:: The input

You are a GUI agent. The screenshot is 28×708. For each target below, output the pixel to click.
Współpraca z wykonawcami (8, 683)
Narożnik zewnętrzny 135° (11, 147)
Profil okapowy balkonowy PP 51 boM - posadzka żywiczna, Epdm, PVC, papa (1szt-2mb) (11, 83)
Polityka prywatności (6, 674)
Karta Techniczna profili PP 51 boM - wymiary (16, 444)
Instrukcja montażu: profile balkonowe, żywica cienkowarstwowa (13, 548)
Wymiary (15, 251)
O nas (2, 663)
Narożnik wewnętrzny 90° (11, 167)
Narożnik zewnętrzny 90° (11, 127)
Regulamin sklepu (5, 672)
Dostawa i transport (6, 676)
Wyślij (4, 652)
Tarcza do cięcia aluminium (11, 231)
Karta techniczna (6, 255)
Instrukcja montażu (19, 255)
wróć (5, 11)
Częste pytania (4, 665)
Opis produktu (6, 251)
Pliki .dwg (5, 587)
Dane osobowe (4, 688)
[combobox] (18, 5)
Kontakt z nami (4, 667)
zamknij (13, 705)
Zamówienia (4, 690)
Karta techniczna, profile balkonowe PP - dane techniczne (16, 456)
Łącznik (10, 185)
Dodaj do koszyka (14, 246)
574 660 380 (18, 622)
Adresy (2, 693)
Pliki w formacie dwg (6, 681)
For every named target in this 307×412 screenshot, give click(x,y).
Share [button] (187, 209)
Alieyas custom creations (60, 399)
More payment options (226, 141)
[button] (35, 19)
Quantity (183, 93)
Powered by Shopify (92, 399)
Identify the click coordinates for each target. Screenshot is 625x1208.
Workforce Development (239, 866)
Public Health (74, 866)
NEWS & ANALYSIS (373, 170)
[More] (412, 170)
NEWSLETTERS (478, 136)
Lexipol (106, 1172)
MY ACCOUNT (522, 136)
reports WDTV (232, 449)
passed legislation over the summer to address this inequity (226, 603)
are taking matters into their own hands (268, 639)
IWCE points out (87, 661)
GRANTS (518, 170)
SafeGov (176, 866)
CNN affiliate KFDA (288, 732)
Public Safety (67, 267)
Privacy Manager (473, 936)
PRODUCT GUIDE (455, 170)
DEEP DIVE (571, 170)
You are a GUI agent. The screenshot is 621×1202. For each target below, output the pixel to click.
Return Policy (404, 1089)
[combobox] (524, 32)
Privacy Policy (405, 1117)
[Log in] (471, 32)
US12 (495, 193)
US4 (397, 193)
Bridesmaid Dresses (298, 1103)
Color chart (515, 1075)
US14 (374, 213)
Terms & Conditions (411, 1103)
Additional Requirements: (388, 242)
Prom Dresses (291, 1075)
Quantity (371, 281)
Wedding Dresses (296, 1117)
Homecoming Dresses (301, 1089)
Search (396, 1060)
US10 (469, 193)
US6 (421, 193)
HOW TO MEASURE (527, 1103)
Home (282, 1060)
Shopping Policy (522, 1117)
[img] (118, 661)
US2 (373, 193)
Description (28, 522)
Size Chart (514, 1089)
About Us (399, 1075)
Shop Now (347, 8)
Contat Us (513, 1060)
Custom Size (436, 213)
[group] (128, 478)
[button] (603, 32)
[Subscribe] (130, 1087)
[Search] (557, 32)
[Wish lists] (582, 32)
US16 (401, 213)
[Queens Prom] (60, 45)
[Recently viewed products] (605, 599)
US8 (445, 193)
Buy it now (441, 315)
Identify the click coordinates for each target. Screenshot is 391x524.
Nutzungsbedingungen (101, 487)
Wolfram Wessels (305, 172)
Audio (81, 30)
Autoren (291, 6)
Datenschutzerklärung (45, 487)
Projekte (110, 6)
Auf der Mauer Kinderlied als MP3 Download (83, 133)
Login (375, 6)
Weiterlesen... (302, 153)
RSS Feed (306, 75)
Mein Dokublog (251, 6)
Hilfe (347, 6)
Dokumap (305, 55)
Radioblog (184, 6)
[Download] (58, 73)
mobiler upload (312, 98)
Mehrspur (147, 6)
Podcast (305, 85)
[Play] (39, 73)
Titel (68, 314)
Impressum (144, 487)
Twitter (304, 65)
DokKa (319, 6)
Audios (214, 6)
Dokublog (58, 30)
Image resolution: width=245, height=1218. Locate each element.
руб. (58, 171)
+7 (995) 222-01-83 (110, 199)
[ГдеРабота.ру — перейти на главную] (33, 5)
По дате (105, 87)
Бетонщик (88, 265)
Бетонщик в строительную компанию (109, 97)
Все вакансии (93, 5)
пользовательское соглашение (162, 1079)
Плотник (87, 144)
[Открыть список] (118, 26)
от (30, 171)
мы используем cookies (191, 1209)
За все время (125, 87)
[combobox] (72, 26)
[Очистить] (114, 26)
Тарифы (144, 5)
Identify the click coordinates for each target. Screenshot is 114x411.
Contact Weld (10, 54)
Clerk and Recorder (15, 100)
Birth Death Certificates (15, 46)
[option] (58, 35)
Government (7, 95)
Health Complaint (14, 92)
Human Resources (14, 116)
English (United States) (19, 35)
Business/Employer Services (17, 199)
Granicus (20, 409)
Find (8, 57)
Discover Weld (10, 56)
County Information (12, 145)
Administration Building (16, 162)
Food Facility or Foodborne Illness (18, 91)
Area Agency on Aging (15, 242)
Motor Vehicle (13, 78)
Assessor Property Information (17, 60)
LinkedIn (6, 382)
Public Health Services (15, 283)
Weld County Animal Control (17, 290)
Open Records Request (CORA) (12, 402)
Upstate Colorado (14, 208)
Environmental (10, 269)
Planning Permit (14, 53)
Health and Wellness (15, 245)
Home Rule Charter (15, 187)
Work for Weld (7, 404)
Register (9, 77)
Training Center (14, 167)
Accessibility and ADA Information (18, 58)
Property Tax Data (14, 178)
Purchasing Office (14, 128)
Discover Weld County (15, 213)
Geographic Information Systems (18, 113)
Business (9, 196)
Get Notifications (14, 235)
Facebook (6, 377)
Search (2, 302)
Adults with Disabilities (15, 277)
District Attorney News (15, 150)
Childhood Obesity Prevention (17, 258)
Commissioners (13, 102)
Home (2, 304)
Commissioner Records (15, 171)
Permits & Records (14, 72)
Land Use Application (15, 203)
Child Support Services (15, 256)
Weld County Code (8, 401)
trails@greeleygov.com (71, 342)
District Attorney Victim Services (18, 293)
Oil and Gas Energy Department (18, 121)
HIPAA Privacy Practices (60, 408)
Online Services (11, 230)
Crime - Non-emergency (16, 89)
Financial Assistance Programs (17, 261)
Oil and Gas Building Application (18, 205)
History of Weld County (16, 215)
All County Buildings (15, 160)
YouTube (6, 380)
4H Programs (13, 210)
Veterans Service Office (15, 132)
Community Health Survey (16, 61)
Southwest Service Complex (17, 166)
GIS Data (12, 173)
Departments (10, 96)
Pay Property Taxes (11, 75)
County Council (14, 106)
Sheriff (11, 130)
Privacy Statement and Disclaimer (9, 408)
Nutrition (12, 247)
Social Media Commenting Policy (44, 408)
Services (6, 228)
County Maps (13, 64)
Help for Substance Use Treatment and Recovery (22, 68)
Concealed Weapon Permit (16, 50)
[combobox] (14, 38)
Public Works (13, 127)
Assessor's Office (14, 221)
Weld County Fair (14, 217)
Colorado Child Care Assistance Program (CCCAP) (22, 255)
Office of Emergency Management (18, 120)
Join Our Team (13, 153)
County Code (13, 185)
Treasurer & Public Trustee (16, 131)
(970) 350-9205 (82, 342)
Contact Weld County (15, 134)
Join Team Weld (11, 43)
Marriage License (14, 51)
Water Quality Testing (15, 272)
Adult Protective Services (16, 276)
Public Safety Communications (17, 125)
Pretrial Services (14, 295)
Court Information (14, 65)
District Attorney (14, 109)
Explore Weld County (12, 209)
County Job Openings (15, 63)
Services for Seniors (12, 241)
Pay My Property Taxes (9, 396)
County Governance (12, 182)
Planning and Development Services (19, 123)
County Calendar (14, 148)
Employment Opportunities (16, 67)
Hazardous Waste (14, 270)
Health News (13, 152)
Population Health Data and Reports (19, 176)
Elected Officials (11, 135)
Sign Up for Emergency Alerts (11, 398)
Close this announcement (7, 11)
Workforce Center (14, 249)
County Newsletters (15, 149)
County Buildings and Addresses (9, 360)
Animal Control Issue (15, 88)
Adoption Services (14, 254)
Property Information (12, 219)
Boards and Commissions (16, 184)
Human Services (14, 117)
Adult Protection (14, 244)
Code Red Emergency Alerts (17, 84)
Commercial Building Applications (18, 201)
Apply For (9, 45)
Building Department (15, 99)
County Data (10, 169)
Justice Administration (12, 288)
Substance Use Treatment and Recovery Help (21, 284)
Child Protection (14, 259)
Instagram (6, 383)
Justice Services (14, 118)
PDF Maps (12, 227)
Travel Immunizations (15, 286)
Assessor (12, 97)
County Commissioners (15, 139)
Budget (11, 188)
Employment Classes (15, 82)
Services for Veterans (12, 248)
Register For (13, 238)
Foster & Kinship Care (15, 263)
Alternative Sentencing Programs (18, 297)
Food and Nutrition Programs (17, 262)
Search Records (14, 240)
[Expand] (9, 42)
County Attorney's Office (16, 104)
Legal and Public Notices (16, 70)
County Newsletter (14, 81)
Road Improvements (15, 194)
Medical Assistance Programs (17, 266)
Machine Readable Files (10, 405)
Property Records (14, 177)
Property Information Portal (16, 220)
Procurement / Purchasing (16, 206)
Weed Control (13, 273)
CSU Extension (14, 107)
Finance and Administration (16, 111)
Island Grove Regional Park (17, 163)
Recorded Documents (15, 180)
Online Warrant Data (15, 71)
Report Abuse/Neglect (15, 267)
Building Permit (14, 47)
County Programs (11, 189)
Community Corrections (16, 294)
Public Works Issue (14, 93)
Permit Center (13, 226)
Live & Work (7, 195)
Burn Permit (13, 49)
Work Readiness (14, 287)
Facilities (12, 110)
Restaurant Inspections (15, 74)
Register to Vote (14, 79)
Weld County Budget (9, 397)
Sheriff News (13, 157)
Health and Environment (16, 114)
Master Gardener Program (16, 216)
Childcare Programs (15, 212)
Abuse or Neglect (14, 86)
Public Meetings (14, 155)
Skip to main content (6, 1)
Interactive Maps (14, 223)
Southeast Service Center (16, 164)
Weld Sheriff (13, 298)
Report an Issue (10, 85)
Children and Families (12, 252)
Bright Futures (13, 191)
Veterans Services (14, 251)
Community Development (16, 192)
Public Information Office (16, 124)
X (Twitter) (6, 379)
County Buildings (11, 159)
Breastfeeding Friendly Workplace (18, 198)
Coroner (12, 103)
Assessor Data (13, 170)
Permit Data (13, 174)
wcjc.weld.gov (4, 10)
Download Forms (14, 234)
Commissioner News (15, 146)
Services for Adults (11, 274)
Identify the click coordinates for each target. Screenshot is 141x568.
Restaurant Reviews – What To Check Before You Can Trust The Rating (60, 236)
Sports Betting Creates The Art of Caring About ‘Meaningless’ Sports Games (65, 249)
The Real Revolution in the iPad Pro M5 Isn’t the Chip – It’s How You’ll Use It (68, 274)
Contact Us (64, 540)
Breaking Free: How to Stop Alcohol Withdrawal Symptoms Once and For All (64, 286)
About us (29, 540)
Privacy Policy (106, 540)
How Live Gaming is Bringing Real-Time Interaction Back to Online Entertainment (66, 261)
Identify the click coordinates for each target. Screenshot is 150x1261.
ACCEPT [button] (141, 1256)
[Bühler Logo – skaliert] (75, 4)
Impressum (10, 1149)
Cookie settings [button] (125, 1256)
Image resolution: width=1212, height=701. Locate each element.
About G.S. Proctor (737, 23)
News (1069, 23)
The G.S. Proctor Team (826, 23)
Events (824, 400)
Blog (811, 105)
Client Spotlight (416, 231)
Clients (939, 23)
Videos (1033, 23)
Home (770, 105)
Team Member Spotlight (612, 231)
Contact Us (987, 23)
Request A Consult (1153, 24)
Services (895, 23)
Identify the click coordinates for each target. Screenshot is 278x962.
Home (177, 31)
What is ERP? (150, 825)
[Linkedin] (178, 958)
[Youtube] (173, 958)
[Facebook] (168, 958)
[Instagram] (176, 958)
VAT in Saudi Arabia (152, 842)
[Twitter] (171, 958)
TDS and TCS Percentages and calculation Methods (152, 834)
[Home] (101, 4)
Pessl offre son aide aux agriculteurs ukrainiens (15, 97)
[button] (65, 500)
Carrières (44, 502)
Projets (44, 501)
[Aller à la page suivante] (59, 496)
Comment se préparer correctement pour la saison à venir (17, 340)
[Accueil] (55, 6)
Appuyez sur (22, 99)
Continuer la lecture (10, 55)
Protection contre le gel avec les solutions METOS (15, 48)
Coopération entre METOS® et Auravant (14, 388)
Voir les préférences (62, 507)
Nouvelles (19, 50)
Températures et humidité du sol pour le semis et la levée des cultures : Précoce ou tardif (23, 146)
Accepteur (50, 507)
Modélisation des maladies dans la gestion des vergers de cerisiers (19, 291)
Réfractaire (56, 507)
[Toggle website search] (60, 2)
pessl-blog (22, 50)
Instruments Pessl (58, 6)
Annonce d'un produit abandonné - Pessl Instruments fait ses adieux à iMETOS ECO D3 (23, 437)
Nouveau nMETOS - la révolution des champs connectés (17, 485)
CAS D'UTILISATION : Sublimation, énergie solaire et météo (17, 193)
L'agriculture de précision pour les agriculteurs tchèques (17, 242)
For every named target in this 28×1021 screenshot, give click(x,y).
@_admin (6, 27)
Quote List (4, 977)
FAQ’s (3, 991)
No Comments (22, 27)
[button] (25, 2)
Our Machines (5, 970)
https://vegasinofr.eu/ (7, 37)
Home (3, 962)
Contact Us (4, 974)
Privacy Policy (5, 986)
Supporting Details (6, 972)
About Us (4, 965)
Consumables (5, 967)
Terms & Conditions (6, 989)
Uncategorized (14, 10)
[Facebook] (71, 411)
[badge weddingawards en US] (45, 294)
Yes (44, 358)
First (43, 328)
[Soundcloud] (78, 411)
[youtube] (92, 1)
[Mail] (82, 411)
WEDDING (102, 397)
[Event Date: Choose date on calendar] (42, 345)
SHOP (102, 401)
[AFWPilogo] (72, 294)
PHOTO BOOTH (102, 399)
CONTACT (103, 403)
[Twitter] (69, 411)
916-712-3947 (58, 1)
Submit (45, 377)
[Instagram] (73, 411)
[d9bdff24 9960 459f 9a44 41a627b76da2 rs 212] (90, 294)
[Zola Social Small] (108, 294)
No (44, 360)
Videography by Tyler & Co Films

::::

■ Set exercise
Show each line from the listing above that contains the string "Animal", copying each line in full. Matches are case-sensitive.

■ Problem solution
Weld County Animal Control (17, 290)
Animal Control Issue (15, 88)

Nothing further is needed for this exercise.